Data section:
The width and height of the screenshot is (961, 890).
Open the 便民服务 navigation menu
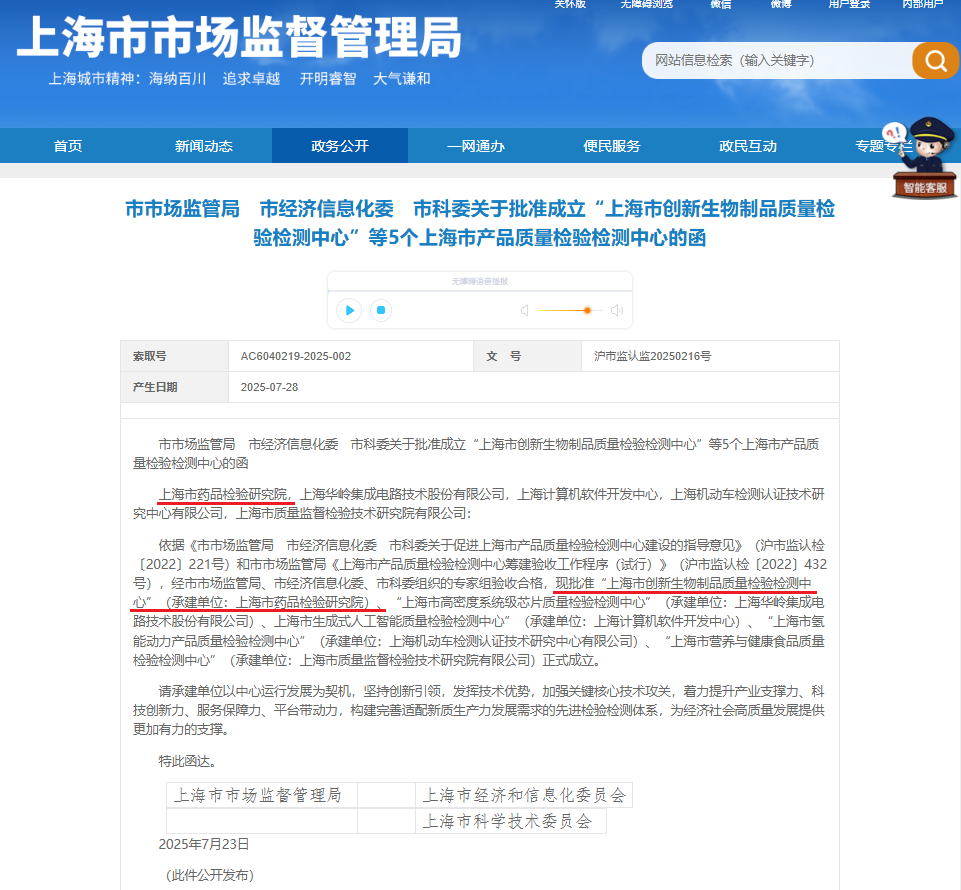[612, 146]
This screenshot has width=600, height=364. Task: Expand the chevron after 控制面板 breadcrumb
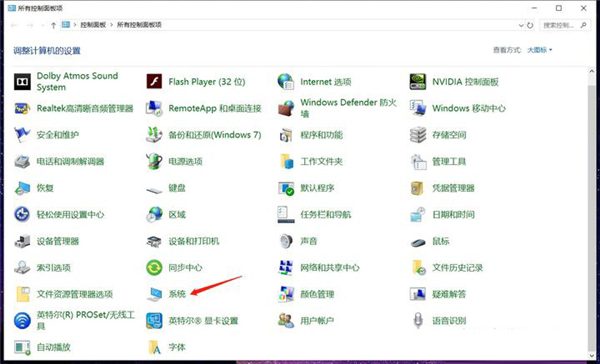(x=111, y=25)
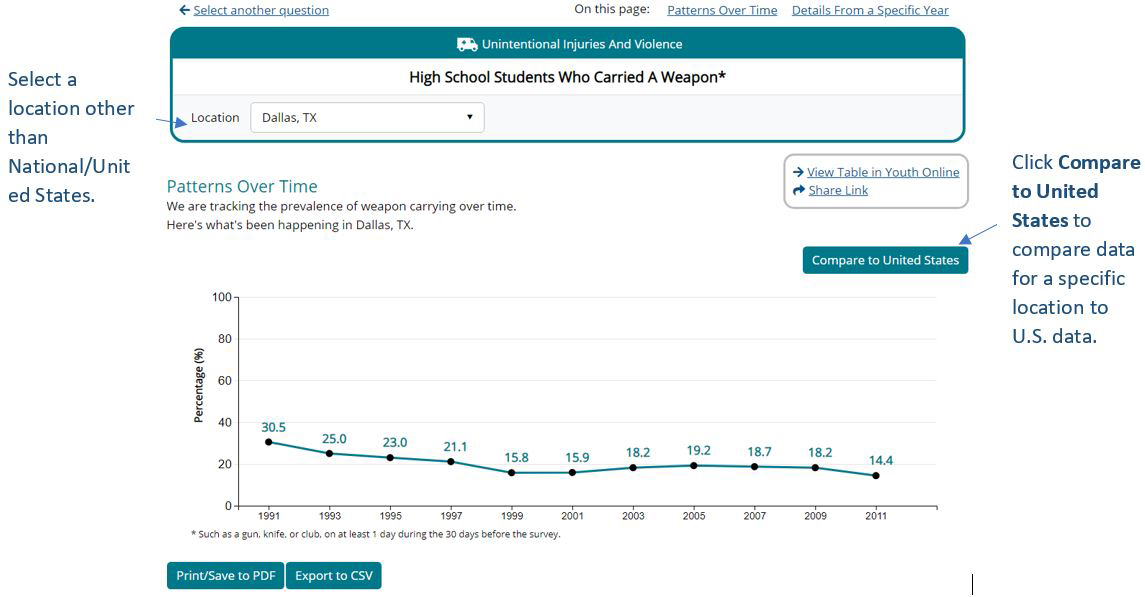The height and width of the screenshot is (597, 1145).
Task: Click the Export to CSV button
Action: [334, 576]
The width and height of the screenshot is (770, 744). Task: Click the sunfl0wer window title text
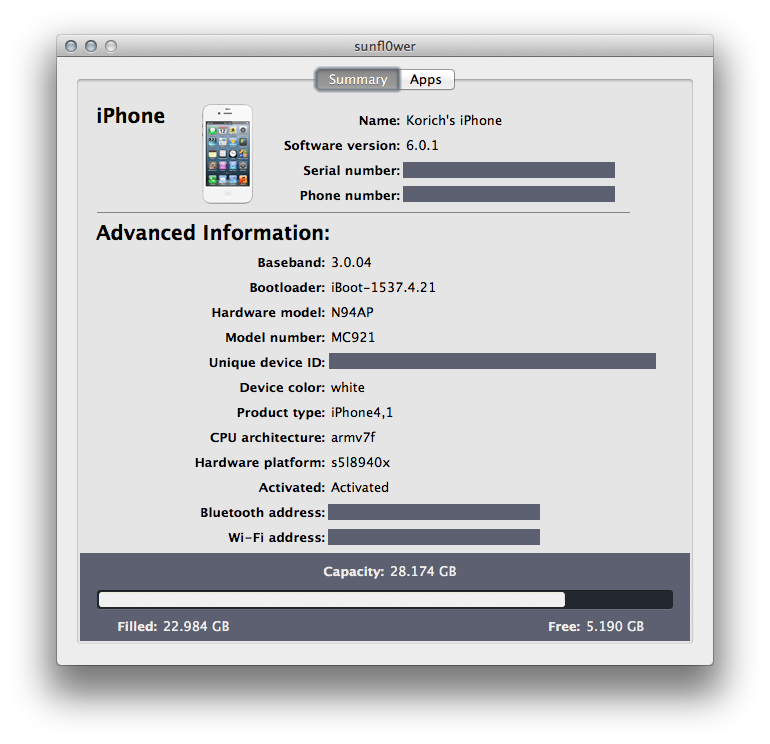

What needs to be done: If you see a picture in the listing, skip it while copying everything else exactly.

Response area:
The width and height of the screenshot is (961, 890).
Open the 便民服务 navigation menu
[612, 146]
This screenshot has width=600, height=364. Task: Expand the chevron after 控制面板 breadcrumb
(x=111, y=25)
The height and width of the screenshot is (597, 1145).
Task: Click the Export to CSV button
Action: [334, 576]
The width and height of the screenshot is (770, 744). Task: Click the sunfl0wer window title text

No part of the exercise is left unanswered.